The imported tag on the tub-like plastic container of a kilogram of honey declares that its maximum price is Tk 650. Imported from China, the Husein company's honey is imported by a local trading agency -perhaps the only importer to do so. Now it is intriguing to see that a grocer at Mohammadpur Krishi Market sells the honey at Tk 630 but the super shop in its neighbourhood just an earshot away, the price tag displays the price at Tk 715 for the same brand.
What is even more intriguing is that a consumer has to pay VAT amounting to Tk 36 on top of the displayed price. But when the grocer sells the same, he accepts Tk 20-30 less than the price tag pasted on the container. Now the question is, how much should the price difference of a product and the profit on it should be? Sure enough, the grocer does not sell the honey without profit. Clearly, here is a price difference of Tk 75 in the first place and then a consumer pays VAT and has to part with Tk 111 in excess for just a kilogram of honey.

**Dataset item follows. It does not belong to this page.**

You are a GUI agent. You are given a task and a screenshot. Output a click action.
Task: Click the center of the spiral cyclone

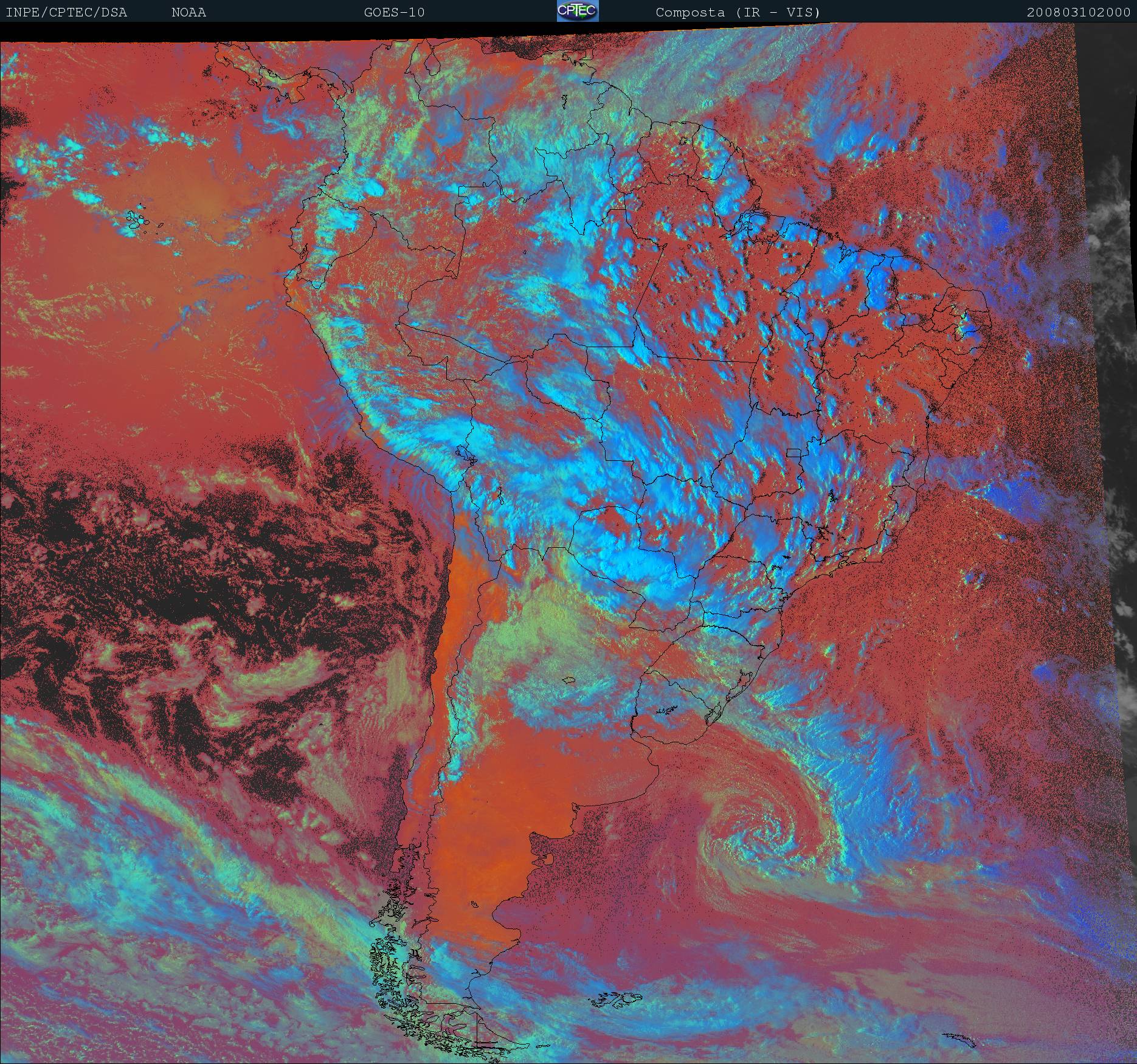click(756, 830)
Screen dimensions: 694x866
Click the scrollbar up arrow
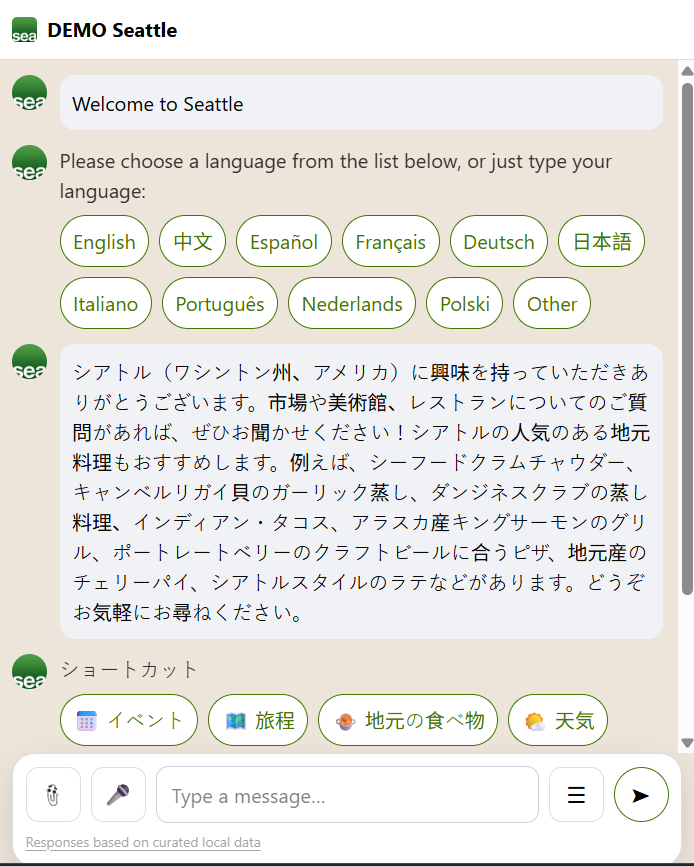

The market here is unreasonably in favour of the sellers, barring of course primary growers at the grassroots level. So far as trading practices are concerned, the mentality of monopoly hold drives manufacturers and traders to capture the domestic market. In international market, though, they are powerless to do so because of stiff competition and rules and regulations binding global business transactions.
Not only do the local businesspeople take undue advantage of the market under no active monitoring, but also the multinationals go about the business of dictating terms. Their ploy of raising prices follows patterns not approved by governments elsewhere. First, they release a product in the market at a low -and perhaps reasonable -price. They wait until the product becomes quite popular among consumers and then suddenly raise price by Tk 5.0 or 10. Again they wait and see. When they think that the consumers have absorbed the shock, they go for another price rise. At times the prices are raised within a few months. When a series of such prices rises has been effected, it is seen that the latest price has doubled or gone even beyond such a limit.

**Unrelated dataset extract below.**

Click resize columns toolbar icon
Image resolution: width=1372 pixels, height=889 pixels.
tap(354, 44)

Usually the consumer items considered most essential in middle class or upper middle class households are targeted for such outrageous price escalation. People of these classes cannot compromise on quality of products, they have to stick to brands they consider good and also do justice to their social status. Prices of certain items within a year or two thus gallop at a pace to perch on a summit that defies logic and norms.
Local companies, on the other hand, used to adopt even more bizarre practices. They used to bring out a fairly good product in the market but once it became favourite with its consumers, they suddenly compromised on quality. Thus they marketed a substandard product and still raised prices. The good news is that this practice has become a thing of the past with competition among local companies growing. New players are appearing on the scene to trump on the established ones and thus product varieties are increasing and qualities are improving.
In the context of business here what is most unacceptable is the dishonest practices resorted to by manufacturers particularly those involved with producing food items. Adulteration of foods or food safety is a measure of the living standard of the people. How many nations are there on this planet which have to deal with spurious medicine? Outrageous profit and unearned income have prompted traders and manufacturers to go for dishonest practices. Society is paying a heavy price for this.